The presentation was by Michael T Nygard. The first thing he introduced was a new term: FOM, meaning Failure Oriented Mindset. He was talking about the biggest part of application brake downs. Most of them (around 96%) are due to application problems. After having seen a lot of these problems he could categorize the problems. It all boils down to the difference between feature complete and production ready. Usually we test for things that we expect to happen and if you are doing a good job you are also testing things that might go wrong. We never test for things we do not know. There are two things that you can do. First of all make your special Test Harness that does simulate these very strange things and throw them at your application. Concentrate on the integration points with other applications. Michael calls this the Test Harness. To me a more important thing is the fail gracefully. Of course fail as fast as possible but do it gracefully. Try to take down just a part of the application. Just make it fail fast and not come into some kind of vicious circle.
Good example is a not responding website, users tend to keep pushing the button because the website does not seem to be responding. Usually the website is just very busy trying to respond (due to various reasons). Making more requests does not help the system to get out of this state.
Another nice example is a horizontally scaled application. If one server gets to busy and breaks down, all traffic will be transferred to the other servers. Now the other servers take the burden and will be more busy. One after one they will fail and your whole cluster will break down.
A lot of these problems are related to sessions being created for any type of user. Try not to use sessions if you do not need them. Like I said before, the integration points with other applications result in problems often.
So, what is there to do? Well there are a few words: timeouts, a-synchronous and Circuit breaker. The first two are pretty obvious, the third maybe not. So let’s focus on that on for now.
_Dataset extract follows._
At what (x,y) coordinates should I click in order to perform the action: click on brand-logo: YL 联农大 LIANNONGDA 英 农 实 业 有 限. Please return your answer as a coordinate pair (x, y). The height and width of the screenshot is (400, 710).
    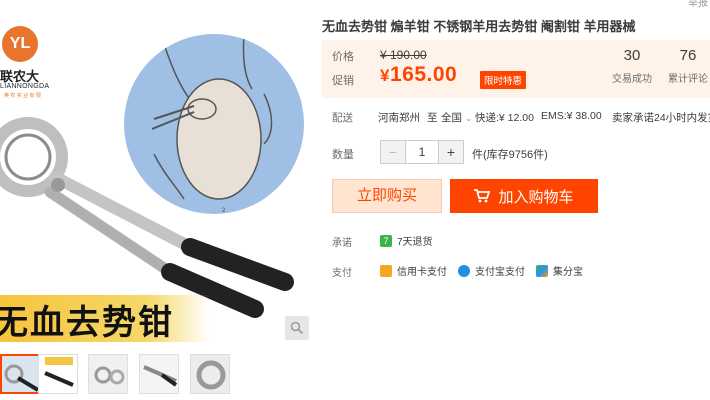
    Looking at the image, I should click on (29, 61).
Let me stress that this might have another name, but this is what I got out of it. What does it do? It is a mechanism for failing gracefully but fast. Imagine you have an integration point with a web service. Suddenly the web service changes it’s contract and you did not know. Your integration gives an error and every call that does need this service takes a long time and comes to the conclusion it does not work. A circuit breaker would be a sort of wrapper for the integration point. It passes the request and does not do a lot when everything goes well. Now the contract has changed and within a very short amount of time three calls are erroneous. Then the circuit breaker steps in. He cuts the connection and immediately throws an exception to the client. Now you can implement logic in the circuit breaker that waits for 5 minutes and try it with 1 client again. If it fails the connection keeps being closed, if it goes well, the connection is opened again.
In case of the mentioned example we might need a new deployment to actually overcome the problem. But what if the service was not very responsive due to heavy load. The circuit breaker could use time outs and track the amount of time outs taking place. That way you can help the called web service to recover and in the end start using it again without interference of an administrator.
It was a very interesting talk and I think there will be more info on this blog the coming weeks.
The night was shorter and with less drinks than the other two. So I am ready for day three and the drive back.